Ma non nella vita da solo, methinks, a me
Appartiene l'ufficio; Signora, quando la mia lingua
Ha freddo in morte, mi creda, a thee
La mia voce eleverà la sua canzone tributaria.
La mia anima, da questa prigione-casa stretta liberata,
Come o'er il lago di Stygian lungo il quale sta a galla,
Thy loda ancora cantando terrà il suo modo,
E fa le acque di soggiorno di oblio.
A questo punto uno dei due quello sembrò re esclamati, "Abbastanza,
abbastanza, cantante divino!

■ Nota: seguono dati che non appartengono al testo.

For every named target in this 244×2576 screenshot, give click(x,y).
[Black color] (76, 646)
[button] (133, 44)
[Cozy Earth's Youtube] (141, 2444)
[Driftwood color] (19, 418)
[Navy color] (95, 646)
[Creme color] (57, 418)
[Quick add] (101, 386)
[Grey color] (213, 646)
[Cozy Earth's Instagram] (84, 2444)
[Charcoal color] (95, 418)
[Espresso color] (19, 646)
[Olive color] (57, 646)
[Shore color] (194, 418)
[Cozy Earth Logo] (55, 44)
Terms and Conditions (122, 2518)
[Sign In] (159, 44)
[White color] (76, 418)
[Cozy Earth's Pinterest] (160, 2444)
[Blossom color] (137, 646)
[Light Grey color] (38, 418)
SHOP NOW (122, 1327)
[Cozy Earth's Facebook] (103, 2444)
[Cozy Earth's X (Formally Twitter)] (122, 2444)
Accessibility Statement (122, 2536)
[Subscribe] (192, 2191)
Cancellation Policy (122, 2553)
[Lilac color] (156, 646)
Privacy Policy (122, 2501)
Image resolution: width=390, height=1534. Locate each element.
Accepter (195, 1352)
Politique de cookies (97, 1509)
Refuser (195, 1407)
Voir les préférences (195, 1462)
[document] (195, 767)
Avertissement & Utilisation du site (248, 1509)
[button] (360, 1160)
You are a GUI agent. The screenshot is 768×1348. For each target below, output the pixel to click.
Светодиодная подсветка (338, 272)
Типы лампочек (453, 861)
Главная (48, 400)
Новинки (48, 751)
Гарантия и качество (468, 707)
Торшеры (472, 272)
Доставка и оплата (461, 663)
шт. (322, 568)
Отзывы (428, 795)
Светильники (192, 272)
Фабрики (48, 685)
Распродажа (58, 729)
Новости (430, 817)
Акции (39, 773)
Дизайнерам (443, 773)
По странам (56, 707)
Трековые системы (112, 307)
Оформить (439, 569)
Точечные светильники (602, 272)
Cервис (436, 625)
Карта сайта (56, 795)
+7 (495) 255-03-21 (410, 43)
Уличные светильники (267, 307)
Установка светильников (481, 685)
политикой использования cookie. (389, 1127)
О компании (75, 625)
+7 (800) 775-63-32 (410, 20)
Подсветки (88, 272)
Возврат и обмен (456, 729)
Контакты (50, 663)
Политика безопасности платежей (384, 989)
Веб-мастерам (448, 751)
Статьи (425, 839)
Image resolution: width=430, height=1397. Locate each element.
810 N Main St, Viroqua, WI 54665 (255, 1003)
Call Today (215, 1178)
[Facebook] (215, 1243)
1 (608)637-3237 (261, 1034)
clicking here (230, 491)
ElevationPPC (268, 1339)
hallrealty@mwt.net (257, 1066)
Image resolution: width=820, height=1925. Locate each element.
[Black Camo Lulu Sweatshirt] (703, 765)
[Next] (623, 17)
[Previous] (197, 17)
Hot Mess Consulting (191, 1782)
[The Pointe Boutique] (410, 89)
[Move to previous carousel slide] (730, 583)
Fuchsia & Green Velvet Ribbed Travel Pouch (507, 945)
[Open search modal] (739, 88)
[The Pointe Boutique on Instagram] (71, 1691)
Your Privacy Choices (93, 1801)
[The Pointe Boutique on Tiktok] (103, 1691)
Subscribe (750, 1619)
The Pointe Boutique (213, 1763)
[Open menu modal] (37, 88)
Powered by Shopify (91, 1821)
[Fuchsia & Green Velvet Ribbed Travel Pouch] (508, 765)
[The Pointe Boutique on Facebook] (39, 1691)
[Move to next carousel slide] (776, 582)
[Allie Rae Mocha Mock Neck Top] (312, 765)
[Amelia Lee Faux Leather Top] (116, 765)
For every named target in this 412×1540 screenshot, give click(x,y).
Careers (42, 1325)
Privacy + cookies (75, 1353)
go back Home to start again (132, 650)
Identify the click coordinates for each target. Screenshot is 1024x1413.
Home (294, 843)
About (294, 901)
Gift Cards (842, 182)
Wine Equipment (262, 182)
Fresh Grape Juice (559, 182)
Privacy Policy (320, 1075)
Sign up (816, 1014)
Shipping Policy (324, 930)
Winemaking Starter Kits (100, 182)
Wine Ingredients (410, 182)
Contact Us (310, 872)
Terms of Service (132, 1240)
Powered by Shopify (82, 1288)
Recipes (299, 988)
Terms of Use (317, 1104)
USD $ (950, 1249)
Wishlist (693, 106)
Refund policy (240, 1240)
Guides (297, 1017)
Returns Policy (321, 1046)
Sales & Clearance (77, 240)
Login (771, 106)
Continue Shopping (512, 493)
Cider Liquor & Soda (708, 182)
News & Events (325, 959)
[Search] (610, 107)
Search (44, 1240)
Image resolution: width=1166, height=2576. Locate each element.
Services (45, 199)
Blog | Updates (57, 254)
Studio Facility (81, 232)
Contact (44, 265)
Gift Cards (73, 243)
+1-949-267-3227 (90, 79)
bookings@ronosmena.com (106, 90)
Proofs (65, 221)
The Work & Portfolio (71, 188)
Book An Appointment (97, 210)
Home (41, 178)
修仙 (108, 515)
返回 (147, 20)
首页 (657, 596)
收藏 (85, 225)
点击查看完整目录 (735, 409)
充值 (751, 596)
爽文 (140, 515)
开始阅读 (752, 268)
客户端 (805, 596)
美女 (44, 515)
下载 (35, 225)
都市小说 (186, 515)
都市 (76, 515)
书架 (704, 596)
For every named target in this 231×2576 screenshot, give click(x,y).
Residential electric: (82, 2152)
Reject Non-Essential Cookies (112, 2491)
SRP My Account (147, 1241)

Sarebbe un compito senza fine per ora mettere di fronte a noi
la morte ed i fascini dell'Altisidora incomparabile, non morto come il
mondo ignorante immagina, ma vivendo nella voce della fama e nel
penitenza che Sancho Panza, qui presente, deve subire ripristinarla
alla luce lungo-perduta. Faccia tu, perciò, O Rhadamanthus che il sittest
in giudizio con me nelle caverne oscure di Dis, come tu il knowest tutti che
i fati inscrutabili hanno decretato toccando la rianimazione di questo
damigella, annunci e subito lo dichiari, che la felicità che noi guardiamo
diretto a dalla sua restaurazione sia più differito."
Nessun Minos più presto avuto che l'amico giudice di Rhadamanthus ha detto questo, che
Disse Rhadamanthus che sorge su:
"Ho, ufficiali di questa casa, alto e basso, grande e piccolo fanno l'alacrità
di qui uno e tutti, e stampa sulla faccia quattro-e-venti di Sancho schiaffeggia,
e gli dà dodici pizzicotti e sei spinte di spilla nella schiena e braccio; per
su questa cerimonia la restaurazione di Altisidora dipende."
Su sentire questo Sancho silenzio ruppe e gridò, "Da tutti che sono buoni,
Io voglio presto come lasci la mia faccia sia schiaffeggiato o maneggiò come svolta Brughiera. Corpo o' io!
Cosa ha maneggio che la mia faccia ha trovato fare con la risurrezione di questa damigella?